TÜİK’in araştırmasına göre; kadın işsizliği yüzde 13,4, genç kadın işsizliği yüzde 23,6, kentsel genç kadın işsizliği ise yüzde 27,2 olarak gerçekleşti. Öte yandan yükseköğrenim işsizliği yüzde 11,4, genç işsizliği yüzde 19, ne eğitimde ne istihdamda olan gençlerin oranı ise yüzde 22,8 olarak hesaplandı. Buna göre Türkiye’de her beş gençten biri işsiz.

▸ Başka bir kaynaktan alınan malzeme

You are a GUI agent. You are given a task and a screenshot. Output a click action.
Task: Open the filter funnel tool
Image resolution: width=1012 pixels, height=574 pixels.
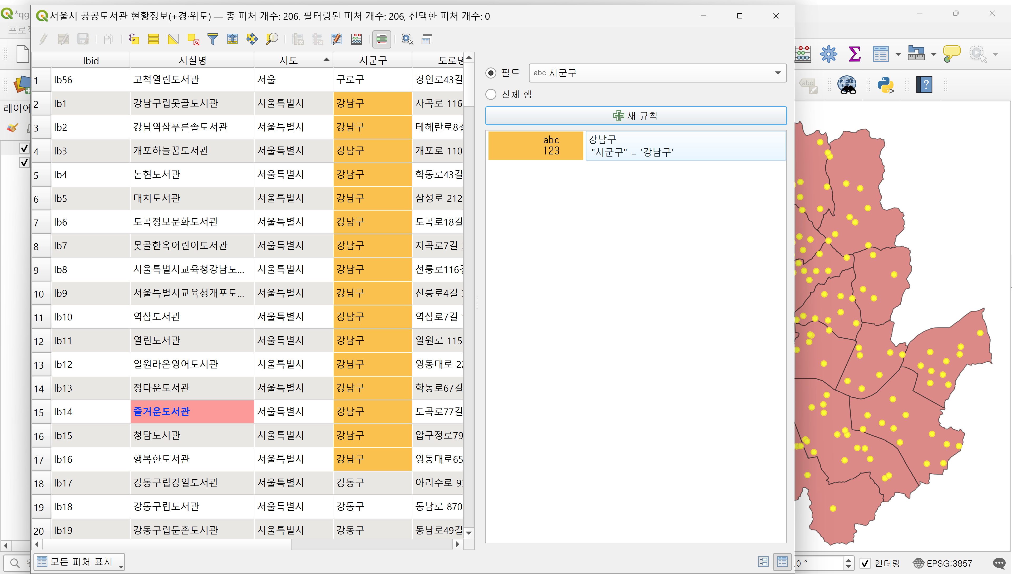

DİSK-AR, üniversite mezunu gençlerde işsizliğin arttığına dikkat çekiyor.
“Kişi, uğrunda emek harcadığı şeyleri sever ve kişi sevdiği şeyler için emek harcar…” diye yazıyor Erich Fromm
Gittikçe yaşlanan Türkiye’de genç nüfus gibi bir zenginliği değerlendirmemek, bir ülkenin en büyük kaybı olsa gerek.
Bu seçimde de, insan odaklı kaynak tek beklentimiz olmalı.
Sömürüsüz iş, hakça gelir dağılımı, adaletli bölüşüm…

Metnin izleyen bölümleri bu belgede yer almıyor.